EXERCISE DETAILS: Rescale the coordinates in the answers of the data below, from the first line up to and including the line containing "Action: point(134,258)". Multiply each by 2.5 and round to a whole number, halves going up, and write all of those lines out again, requests included.

LISTING:
☆ ☆ ☆ ☆ ☆
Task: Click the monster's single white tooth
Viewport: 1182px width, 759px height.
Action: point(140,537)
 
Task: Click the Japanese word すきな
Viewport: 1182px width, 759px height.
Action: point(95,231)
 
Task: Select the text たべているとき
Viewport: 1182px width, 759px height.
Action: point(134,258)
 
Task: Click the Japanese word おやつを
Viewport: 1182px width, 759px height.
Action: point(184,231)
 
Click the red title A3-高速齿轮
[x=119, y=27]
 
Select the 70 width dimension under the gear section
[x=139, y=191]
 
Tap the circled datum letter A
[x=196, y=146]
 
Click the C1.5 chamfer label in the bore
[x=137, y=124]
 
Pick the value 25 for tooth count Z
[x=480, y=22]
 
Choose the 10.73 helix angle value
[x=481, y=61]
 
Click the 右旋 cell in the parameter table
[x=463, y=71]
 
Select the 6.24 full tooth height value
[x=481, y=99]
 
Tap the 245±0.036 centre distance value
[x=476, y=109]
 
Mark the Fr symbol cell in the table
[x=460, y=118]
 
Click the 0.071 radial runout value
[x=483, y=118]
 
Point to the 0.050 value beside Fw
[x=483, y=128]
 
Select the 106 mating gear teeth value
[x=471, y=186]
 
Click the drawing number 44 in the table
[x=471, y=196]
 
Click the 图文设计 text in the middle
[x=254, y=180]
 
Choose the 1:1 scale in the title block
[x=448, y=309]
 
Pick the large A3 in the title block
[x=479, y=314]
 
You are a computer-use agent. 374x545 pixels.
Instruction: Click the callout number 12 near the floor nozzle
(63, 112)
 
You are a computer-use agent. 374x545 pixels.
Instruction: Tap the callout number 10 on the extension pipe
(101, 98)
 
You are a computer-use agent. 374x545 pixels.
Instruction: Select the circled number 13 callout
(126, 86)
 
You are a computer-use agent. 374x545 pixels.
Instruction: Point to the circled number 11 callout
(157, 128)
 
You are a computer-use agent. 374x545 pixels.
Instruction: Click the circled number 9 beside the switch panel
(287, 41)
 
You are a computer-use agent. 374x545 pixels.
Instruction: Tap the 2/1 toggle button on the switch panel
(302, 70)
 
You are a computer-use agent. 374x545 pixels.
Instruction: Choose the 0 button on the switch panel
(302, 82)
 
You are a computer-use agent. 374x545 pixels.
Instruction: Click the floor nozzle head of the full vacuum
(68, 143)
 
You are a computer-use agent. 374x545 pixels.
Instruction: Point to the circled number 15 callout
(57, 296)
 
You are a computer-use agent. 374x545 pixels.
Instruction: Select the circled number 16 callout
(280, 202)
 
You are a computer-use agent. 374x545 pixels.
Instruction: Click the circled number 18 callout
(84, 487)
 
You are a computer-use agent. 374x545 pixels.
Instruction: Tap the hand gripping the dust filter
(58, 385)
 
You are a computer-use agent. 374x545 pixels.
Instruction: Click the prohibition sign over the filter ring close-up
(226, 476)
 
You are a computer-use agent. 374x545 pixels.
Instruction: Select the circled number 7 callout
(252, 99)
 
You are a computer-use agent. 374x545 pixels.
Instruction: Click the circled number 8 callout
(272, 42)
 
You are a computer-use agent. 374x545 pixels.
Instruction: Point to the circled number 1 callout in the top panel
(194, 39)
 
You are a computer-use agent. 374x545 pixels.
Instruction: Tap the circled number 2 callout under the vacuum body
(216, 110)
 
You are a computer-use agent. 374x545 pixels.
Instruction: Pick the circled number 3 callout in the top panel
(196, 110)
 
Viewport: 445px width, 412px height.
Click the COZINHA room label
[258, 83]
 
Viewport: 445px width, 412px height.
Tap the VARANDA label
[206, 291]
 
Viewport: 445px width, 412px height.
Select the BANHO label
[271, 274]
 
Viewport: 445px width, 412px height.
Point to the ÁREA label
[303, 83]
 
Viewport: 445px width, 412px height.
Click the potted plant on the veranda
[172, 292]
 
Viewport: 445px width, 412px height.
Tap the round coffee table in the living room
☆ ☆ ☆ ☆ ☆
COMPLETE ANSWER:
Task: Click the monster's single white tooth
Viewport: 1182px width, 759px height.
Action: point(350,1343)
 
Task: Click the Japanese word すきな
Viewport: 1182px width, 759px height.
Action: point(238,578)
 
Task: Select the text たべているとき
Viewport: 1182px width, 759px height.
Action: point(335,645)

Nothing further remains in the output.